Overview of Engineering Files

This document is designed to provide an overview of the files found in the engineering repository and some examples of when you might need to use each file. This is NOT exhaustive as some files are less relevant for research team members, and the files included change between models.

This page is organized in sections by the different folders found in engineering repositories and then the pages within folders, as relevant.

Todo

Add information on ownership of documents to this file. What is RT responsibility vs engineering.

Project Folder

In the initial project folder, there are some files for information storage and documentation that are helpful to know about. These are not used in the actual model, but you might need to edit them in order to document your work.

CHANGELOG

The CHANGELOG.rst file is a way to track what has been run and what updates took place with each model run. This information should match the model runs seen in Vivarium Research documenation. When you run a model, be sure to update this.

README

The README.rst file is found in most GitHub repositories, not just on our team! It provides information on cloning and running the code stored in the repo, and how to setup your environment. This is a helpful resource to review when you first start on a project.

Additionally, you might have to update and edit the README.rst file while doing archiving, but more details on this can be found on the archiving page.

Components

The components folder contains files on the information for each modeling “component”. This includes things like disease models, risk factors, pregnancies, the health care system, interventions, or observers.

▶ **Dataset section**:

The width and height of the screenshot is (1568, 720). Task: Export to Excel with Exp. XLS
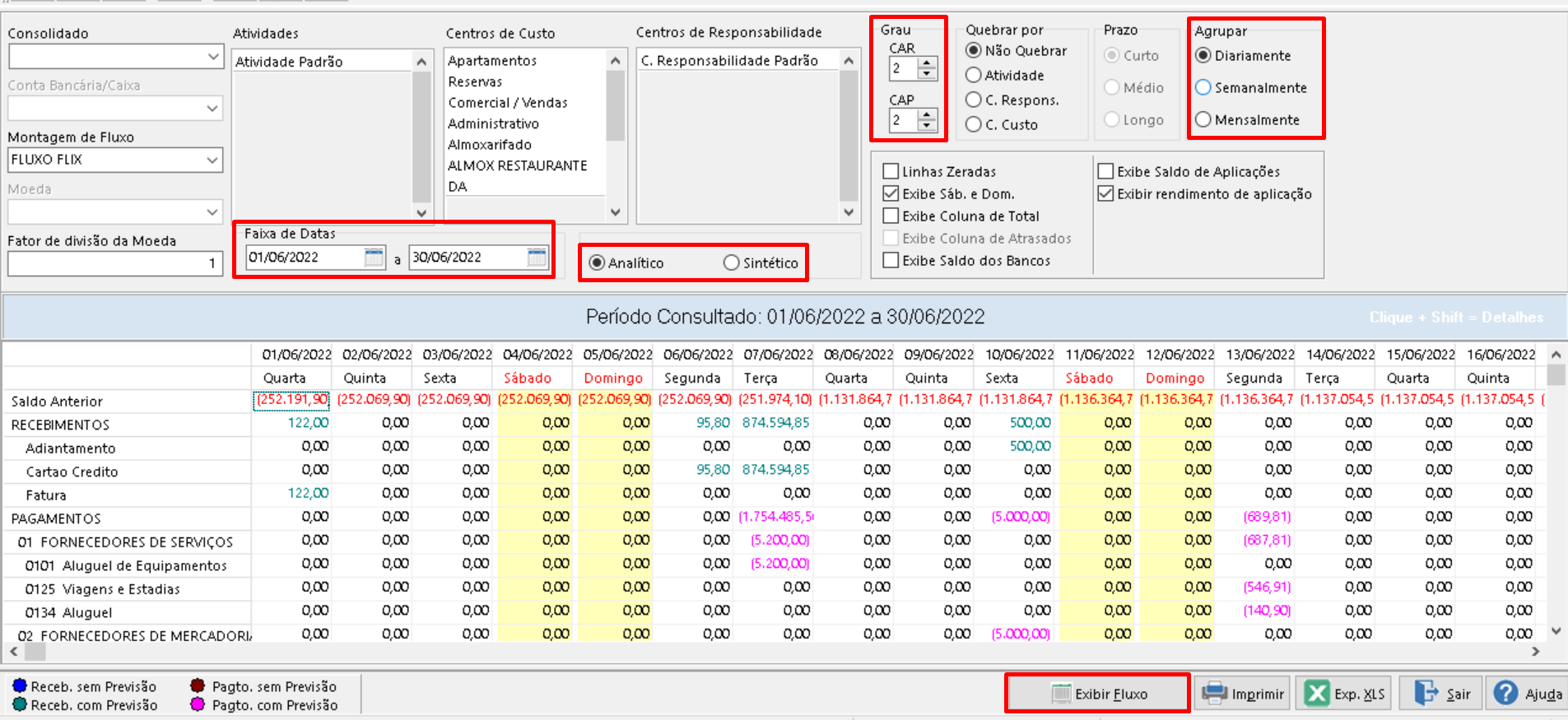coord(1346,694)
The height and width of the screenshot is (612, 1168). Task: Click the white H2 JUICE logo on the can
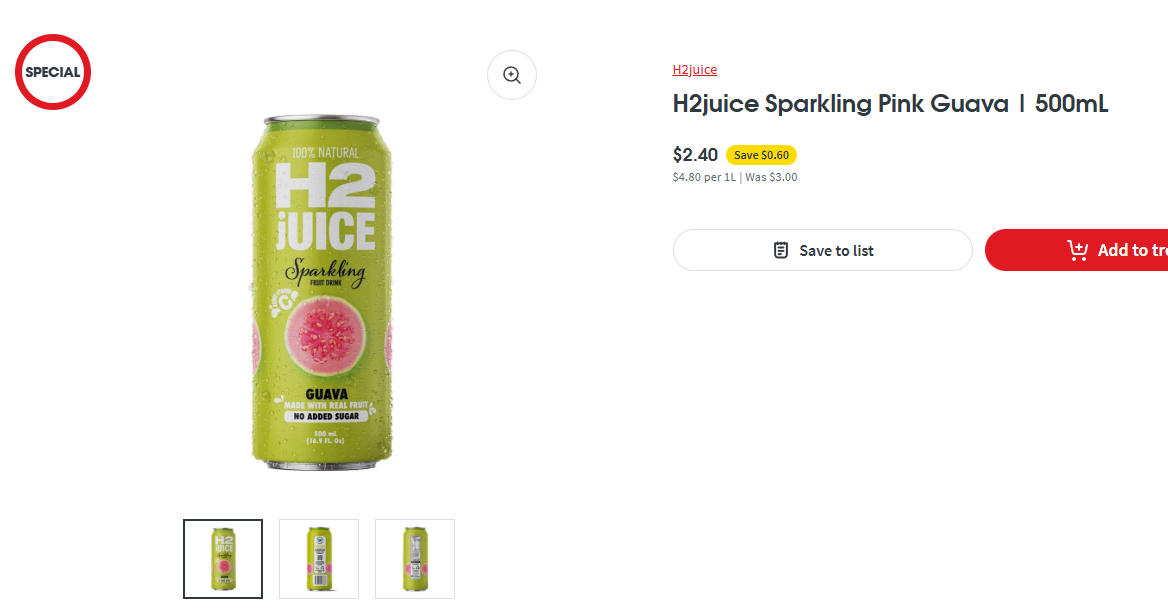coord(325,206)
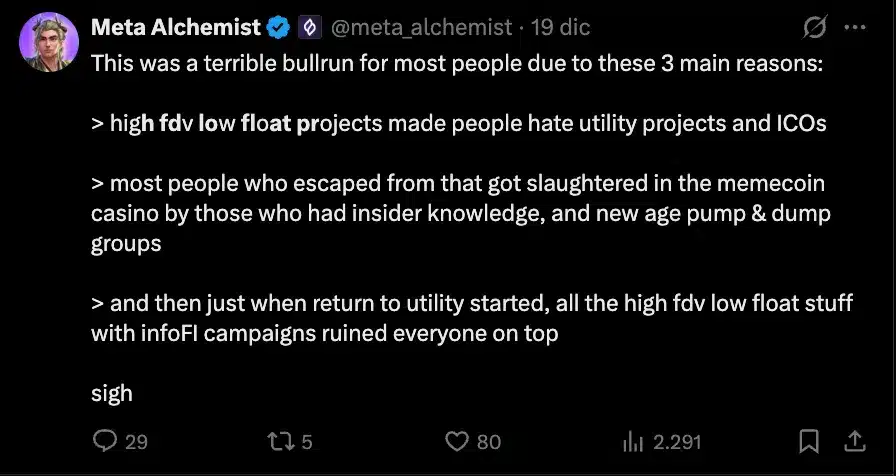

▶ **Try it**:
Carry the overview of engineering repository files further, starting after its last sentence about the components folder. None of the lines above are needed for anything here.

▶ **Response area**:
The files included will be specific to your project rather than generalizable. Additionally, these files will mostly be maintained and written by the engineering team. For those reasons, we won’t elaborate on these files here.

Constants

The constants folder contains input information for the model. This includes things like data values, locations, file paths, draw counts, column names, and outputs needed.

There are a few reasons you might use files from this folder - changing data inputs, adjusting information for the artifact, or validating file paths. The below files are not all inclusive, but represent most of what you should be aware of.

data_keys

The data_keys.py file dictates which keys are run to make the artifact. Any keys not included in the MAKE_ARTIFACTS_KEY_GROUPS list at the bottom of the file will be ignored when making artifacts. More information on how and when to edit this can be found on the artifact building page.

metadata

The metadata.py file stores metadata information for the model. For example, locations the model can be run for, age groups, draw counts, index columns or similar. Research will not be expected to edit this information for the most part, but may need to change the locations for artifact building, although this can also be done from the command line. More information can be found on the artifact building page.

paths

The paths.py file contains the file paths for all input data. When editing input data (especially RT generated data), check to see if you need to update the file path or file name here.

Data

The data folder is tools and information on loading and creating the input data for the simulation. This includes loader functions for gathering GBD or RT generated data into artifact formatting. You will primarily interact with this folder when doing artifact generation.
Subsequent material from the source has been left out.